On Sun, 2004-01-18 at 16:52, James Gray wrote:
> Hi All,
> 
> I am trying to cut the final thread requiring me to have a Windows partition 
> - video editing.  I know this topic was "done" about a year or so ago but I 
> was wondering if anyone has any perls of wisdom.
> 
> Right now, I need a software MPEG1/2 encoder.  I have a bunch on AVI files 
> that need compressing to MPEG2 then they'll get burned onto (S)VCD for 
> archiving.  Yes I know MPEG1/2/4 is a lossy format - that's OK as long as 
> the encoding is clean.  Anyone know of a Linux equivalent to "tmpeg" etc??
> 

Two things come to mind. 

First up I'd hunt down info on transcode and secondly on mencoder which
is the encoder that ships with mplayer. 

Transcode is the swissarmy knife of video/audio encoding and decoding
for Linux it's CLI and the number of switches and options is kinda mind
boggling but it's hard to match in terms of power of flexibility. 

Mencoder I haven't used quite as much but is by all accounts fairly
accomplished and speedy

What you want to do with the videos is fairly simple and very much
standard so a quick google will probably reveal a transcode command
where all you need to do is pop in the appropriate filename and away you
go.

The one other thing you'll require is codecs a search around for xvid,
divx, lavc (or libavcodec) and ffmpeg will help there. 
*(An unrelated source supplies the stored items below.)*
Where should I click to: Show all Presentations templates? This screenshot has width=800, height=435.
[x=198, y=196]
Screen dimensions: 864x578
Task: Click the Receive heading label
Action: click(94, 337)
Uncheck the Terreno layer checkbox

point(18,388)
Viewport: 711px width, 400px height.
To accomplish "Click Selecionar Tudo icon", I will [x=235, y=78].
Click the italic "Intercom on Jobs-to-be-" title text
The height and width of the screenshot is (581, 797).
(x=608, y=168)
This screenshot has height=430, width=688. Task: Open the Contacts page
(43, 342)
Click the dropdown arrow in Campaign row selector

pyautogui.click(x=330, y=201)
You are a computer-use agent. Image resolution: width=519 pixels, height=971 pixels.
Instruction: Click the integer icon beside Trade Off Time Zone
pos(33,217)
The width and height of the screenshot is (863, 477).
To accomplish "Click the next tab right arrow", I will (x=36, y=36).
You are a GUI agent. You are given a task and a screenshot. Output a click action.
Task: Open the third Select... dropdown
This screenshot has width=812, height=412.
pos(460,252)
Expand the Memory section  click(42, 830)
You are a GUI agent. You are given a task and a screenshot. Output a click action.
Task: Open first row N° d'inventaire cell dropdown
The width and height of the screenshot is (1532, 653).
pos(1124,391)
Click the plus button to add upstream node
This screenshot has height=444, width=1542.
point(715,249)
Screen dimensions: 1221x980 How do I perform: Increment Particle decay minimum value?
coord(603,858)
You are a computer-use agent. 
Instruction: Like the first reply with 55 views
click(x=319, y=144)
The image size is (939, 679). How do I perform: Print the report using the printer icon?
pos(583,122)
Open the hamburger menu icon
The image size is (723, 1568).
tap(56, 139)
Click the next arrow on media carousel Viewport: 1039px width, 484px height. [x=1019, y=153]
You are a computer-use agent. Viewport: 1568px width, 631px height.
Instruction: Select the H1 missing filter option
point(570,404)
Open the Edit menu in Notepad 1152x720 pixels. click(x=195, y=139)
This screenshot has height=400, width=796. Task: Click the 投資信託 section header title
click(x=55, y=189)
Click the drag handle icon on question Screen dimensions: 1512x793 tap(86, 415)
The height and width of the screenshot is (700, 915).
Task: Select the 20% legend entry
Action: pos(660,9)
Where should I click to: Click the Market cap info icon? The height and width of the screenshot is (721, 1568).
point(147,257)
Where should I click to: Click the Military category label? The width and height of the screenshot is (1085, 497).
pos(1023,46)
If you're using debian most of that can be found at Christian Marillat's
unoffical deb repo which has recently moved to

deb ftp://ftp.nerim.net/debian-marillat unstable main

IIRC. Be sure to replace unstable with testing or stable as appropriate

then a quick apt-get install transcode and you should be away. I'm
pretty sure that grabs most of the codecs you'll require the only other
ones you may need would be called w32codecs

I'm not a rpm based user but my guess is a quick search on a site like
FreshRPMS or the like will reveal similar for distros based on them

> I'm not too concerned about capture at the moment - I have a digital video 
> camera and supported IEEE1394 card, so that should cover it (never tried it 
> though).  Once I get the raw video on my system though, I'd like to do some 
> basic editing; transitions (fade to/from black at least!), sub-titles, 
> inserting backing music etc.  Then I want encode the whole shebang into 
> MPEG2 ready to burn onto a (S)VCD.

Can't help so much with the capture. Haven't had much experience there.

HTH

Dan.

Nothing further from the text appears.